A dor do cuidar e o privilégio do sofrer
~Sharon Salzberg
… Eu me considero privilegiada por poder trabalhar com pessoas que estão, de certa forma, na linha de frente do sofrimento. Muitos, se não a maioria dos meus alunos, chegam à meditação vindos de situações de muita aflição. Tenho visto que a meditação pode ser uma ferramenta especialmente útil para os cuidadores e para o tipo de sofrimento que eles enfrentam. A prática da meditação nos encoraja a tomarmos consciência das nossas experiências e sentimentos, ao invés de tentar “consertá-los”. A meditação abre nossa mente e aprofunda a nossa coragem.

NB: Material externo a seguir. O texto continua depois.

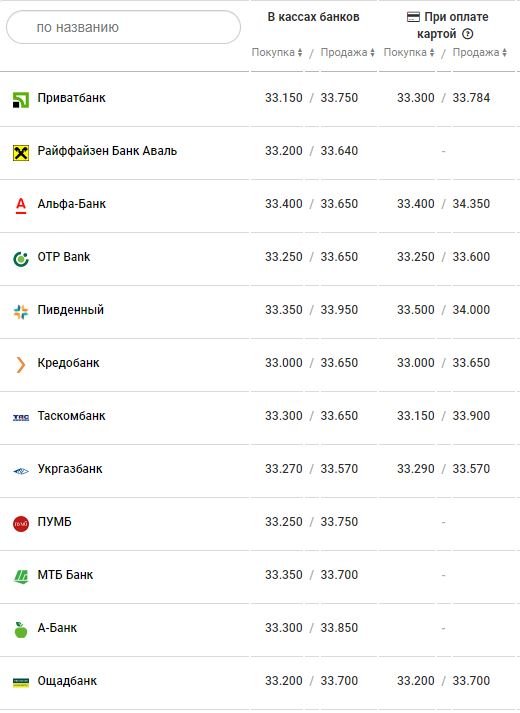Open the МТБ Банк link
This screenshot has height=713, width=520.
click(65, 575)
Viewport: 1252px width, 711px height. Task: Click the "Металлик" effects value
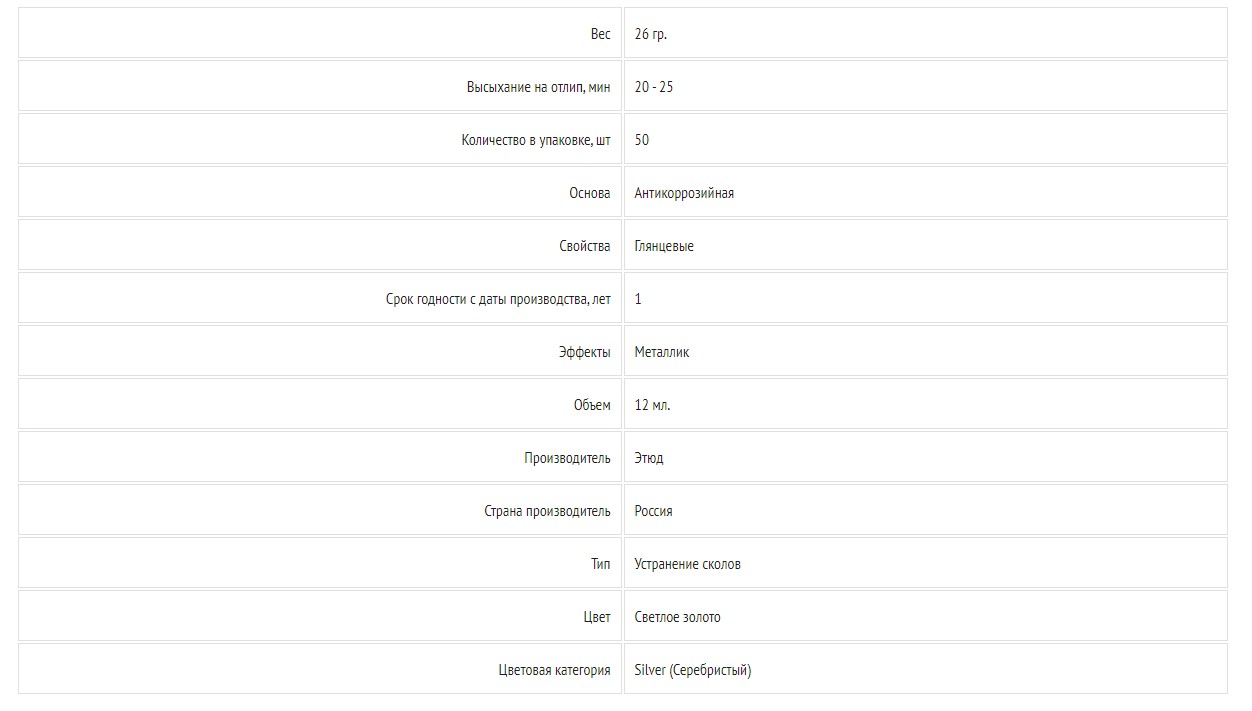pyautogui.click(x=661, y=352)
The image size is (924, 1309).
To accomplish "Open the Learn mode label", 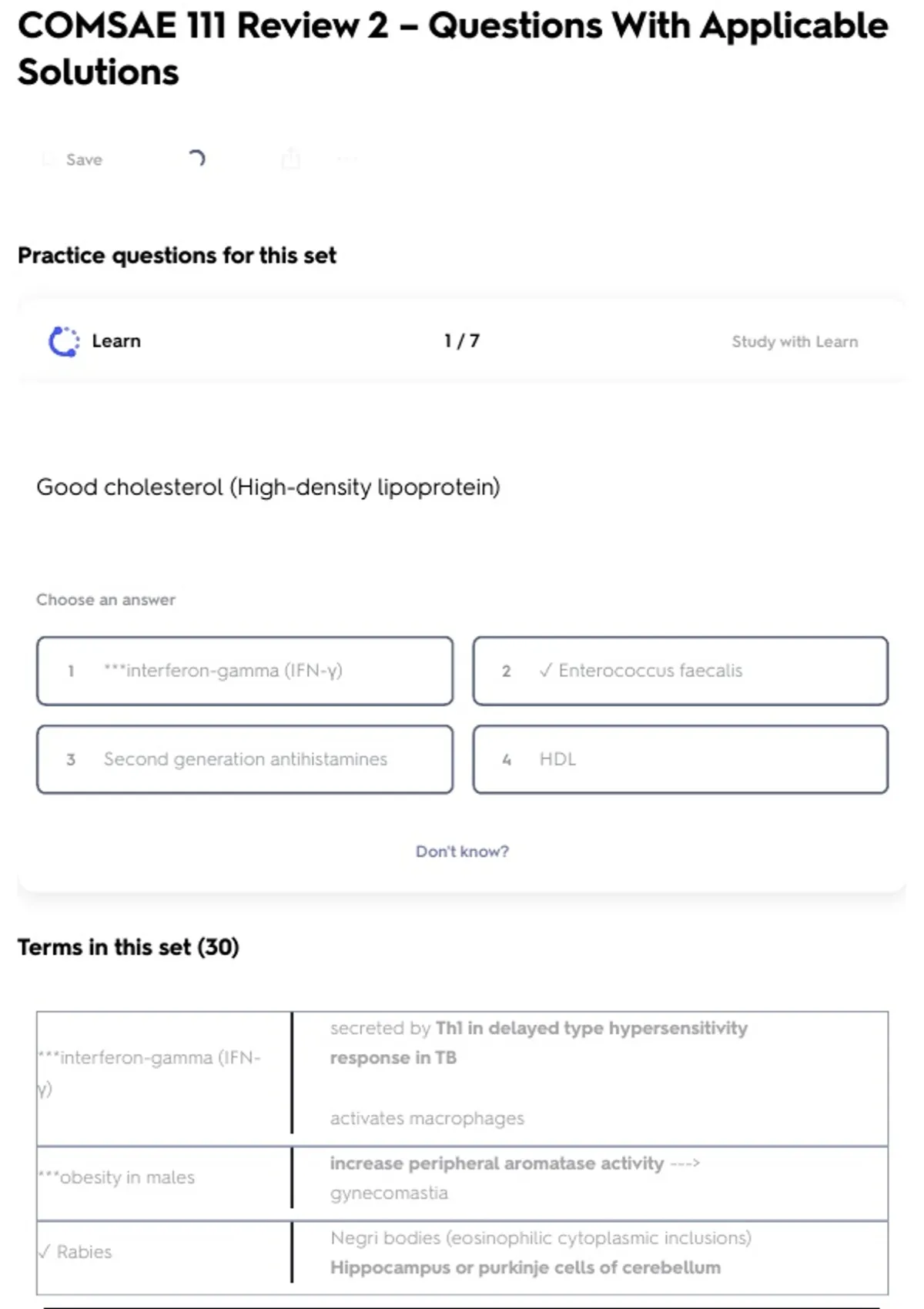I will coord(116,341).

Nos convida a encontrarmos uma maior liberdade emocional. Nos permite eliminarmos as diferenciações entre você versus eu, nós versus eles. Lembra a todos nós, cuidadores e não cuidadores, que o nosso impulso básico como seres humanos é o de sermos felizes.
Mas como?
É essencial para cuidadores cultivar a auto-compaixão juntamente com a compaixão pelos outros, para criar uma atmosfera interna de bondade, expansividade e consciência em que a resiliência possa florescer. Não é realista pensar que alguém possa ignorar eternamente as suas próprias necessidades, e ainda assim ter energia e comprometimento para se entregar totalmente aos outros. Mesmo quando se trata de profissionais [como médicos, enfermeiras, assistentes sociais, etc]. Além disso, quando estamos tentando fazer muitas coisas ao mesmo tempo, em geral sentimos uma tendência maior ao auto-isolamento em vez da conexão. O cuidado compassivo depende de conexão.
Há algo sobre apenas “estar com”, que é uma parte fundamental do cuidar de uma forma sustentável. Reconhecermos a nossa incapacidade fundamental de consertar as coisas, e sermos capazes de simplesmente nos tornar disponíveis, é algo que podemos aprender a fazer – e ficar bem com isso – acessando o poder da auto-compaixão. A aceitação é o oposto energético da aversão, da raiva e do medo. Há espaço e aconchego, em vez de restrição, implosão e congelamento – todas as qualidades que normalmente encontramos quando nos fixamos à necessidade de corrigir, de controlar.
É essencial para os cuidadores refletirem sobre como estão se dedicando à arte de dar, e a meditação pode ajudar muito a esclarecer esse processo. A generosidade pura surge quando damos sem a necessidade de que a nossa oferta seja recebida de uma determinada maneira. É por isso que o melhor tipo de generosidade vem da abundância interior, em vez do sentimento de vazio e de falta, que carece desesperadamente de validação.
Claro que existem muitas pessoas que sentem amor e compaixão pelos outros, mas não são capazes de aceitar e dar carinho e amor a si mesmos. Mas este jeito de ser é simplesmente insustentável. Neste tipo de situação, não há como oferecer cuidado e amor livremente; surgem muitas amarras, abrindo o caminho para o ressentimento e para o esgotamento.
Cuidar com resiliência depende primeiramente da escolha de habitar um mundo onde todos nós nos tratamos com amor, em que sabemos profunda e verdadeiramente que a compaixão por nós mesmos não é sinal de fraqueza, de fracasso e nem uma desculpa para a desistência ou para a passividade. Pelo contrário, é uma força que abre a porta para uma forma completamente diferente de nos relacionarmos com o outro e com a nossa própria experiência, que nos permite crescer e mudar constantemente, e assim continuar a servir.